Neil Kazenzakis does whatever it takes to have a normal life…He is a popular coach and teacher, and a single father to his son, Christopher. A few years back, a terrible accident left his wife severely disabled and in a nursing home, an unimaginable tragedy and nightmare for any parent and spouse. But he’s keeping everything together…Sortof. His son has had a few struggles, there are politics in his neighborhood that he’d like to avoid completely, and he has been spending time with his ex-mother-in-law’s nurse on the sly. When he breaks up a fight one day after school, everything starts to go downhill. A video is posted online that can quite possibly cost him his job and mean a possible law suit, his girlfriend has a surprising announcement, someone has started sending him horrible harassing emails, and, in short, his life is about to shatter into a million pieces.

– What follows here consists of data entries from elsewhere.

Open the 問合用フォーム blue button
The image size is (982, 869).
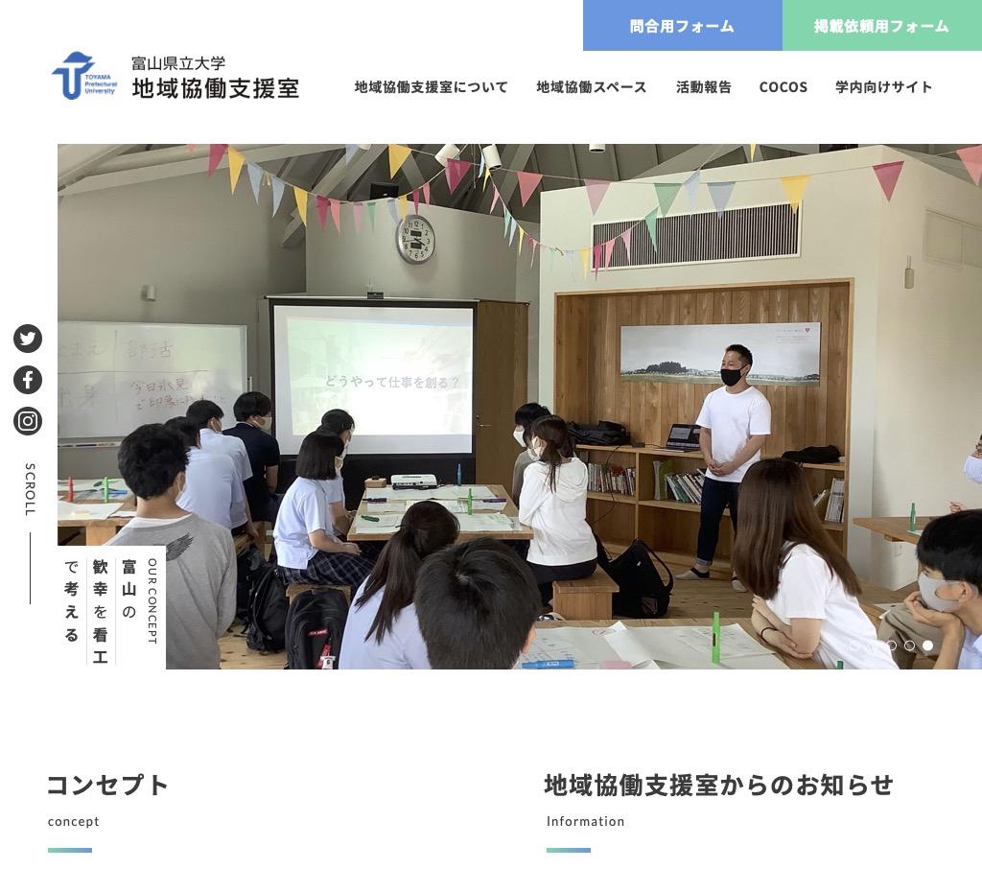[682, 26]
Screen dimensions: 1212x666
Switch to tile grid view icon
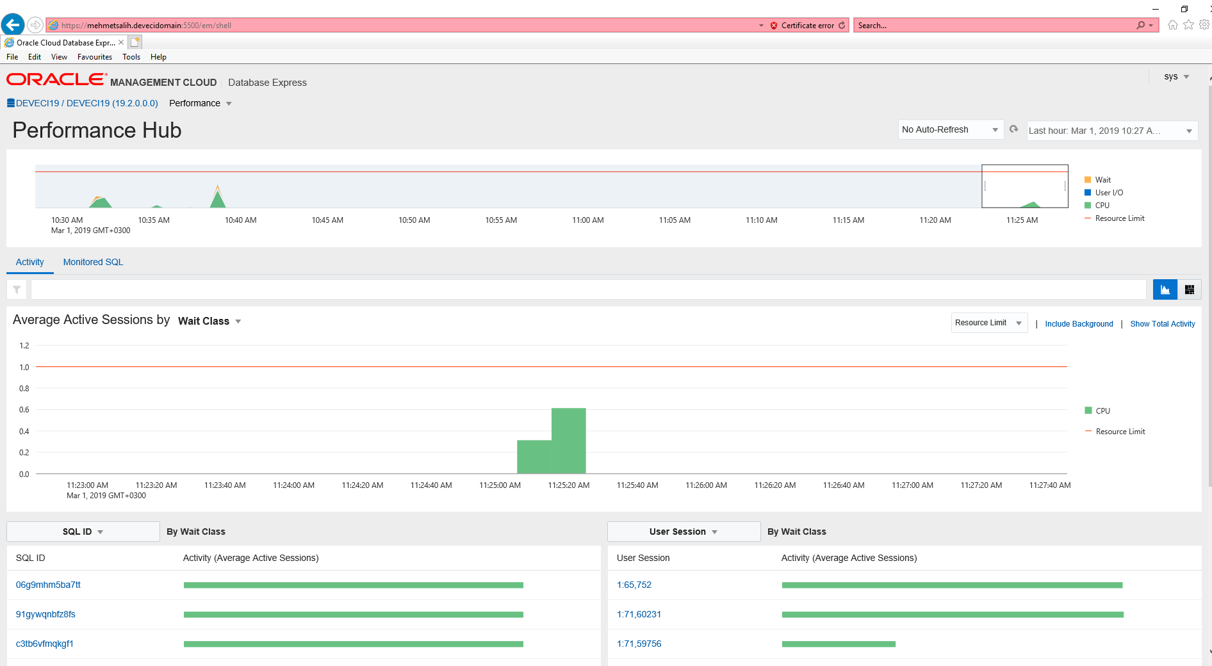(1190, 289)
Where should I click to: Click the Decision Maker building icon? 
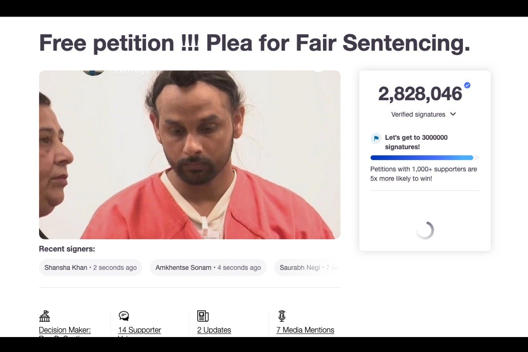44,316
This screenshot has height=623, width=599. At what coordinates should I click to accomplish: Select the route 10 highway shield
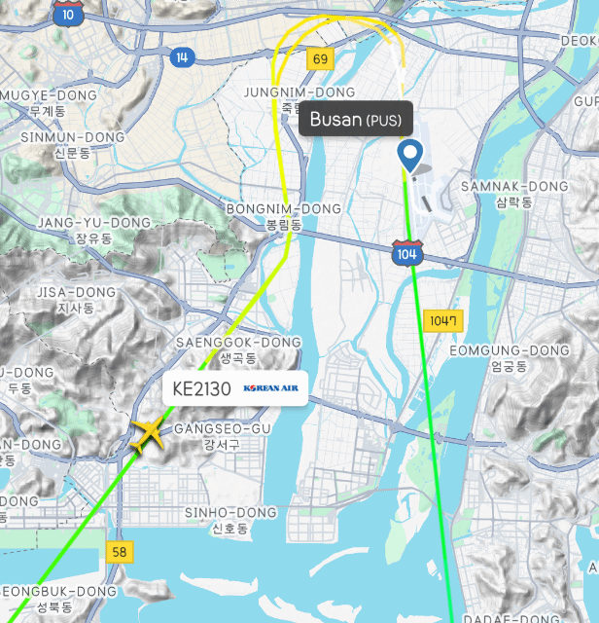tap(68, 14)
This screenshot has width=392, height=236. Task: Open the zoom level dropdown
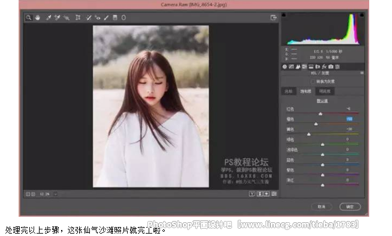[x=55, y=194]
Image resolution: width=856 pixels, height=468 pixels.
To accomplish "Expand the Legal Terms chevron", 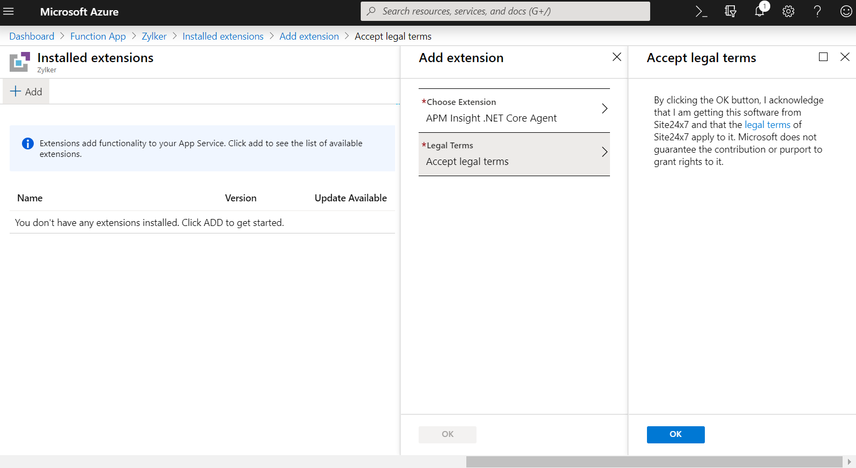I will point(604,152).
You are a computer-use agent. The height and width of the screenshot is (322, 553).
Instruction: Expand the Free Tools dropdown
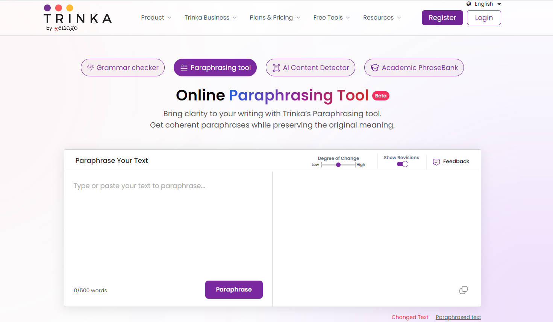(331, 17)
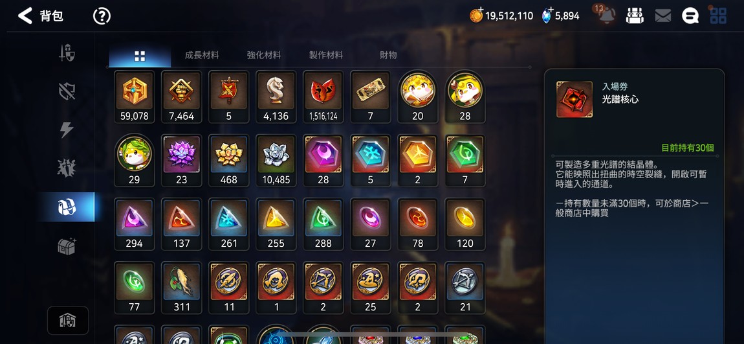
Task: Open the chat bubble icon
Action: (690, 16)
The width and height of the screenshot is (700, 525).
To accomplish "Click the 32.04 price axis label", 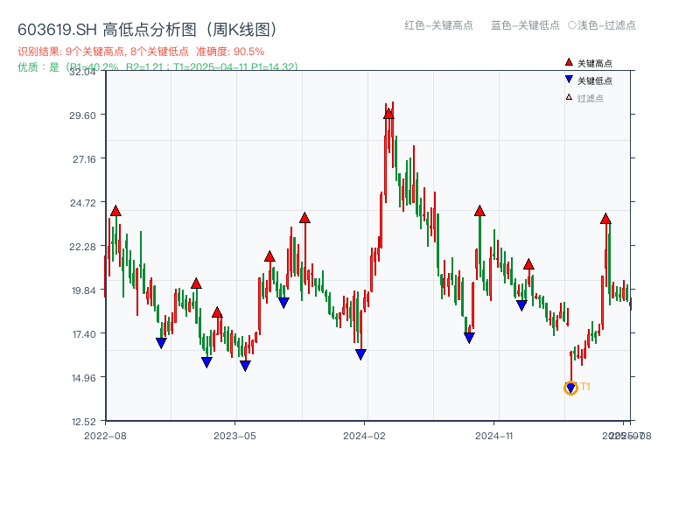I will coord(83,74).
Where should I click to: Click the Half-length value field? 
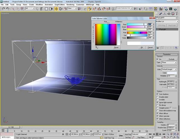(171, 82)
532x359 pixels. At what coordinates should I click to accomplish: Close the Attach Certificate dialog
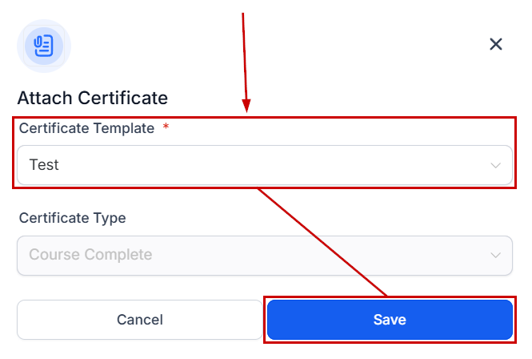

Can Neil sort out everything before he loses everything good in his life?
The Banks of Certain Rivers, by Jon Harrison, is a heart-wrenching, gut-punching dose of the harshness that is real life, and the struggles we much through trying to stay afloat when everything seems to go against us. A touch of mystery and suspense mixes with true humanity in an excellent example of modern fiction that just about any reader will enjoy. If you need reading material about humanity, in all it’s pain and beauty, The Banks of Certain Rivers is an obvious choice. Satisfaction guaranteed.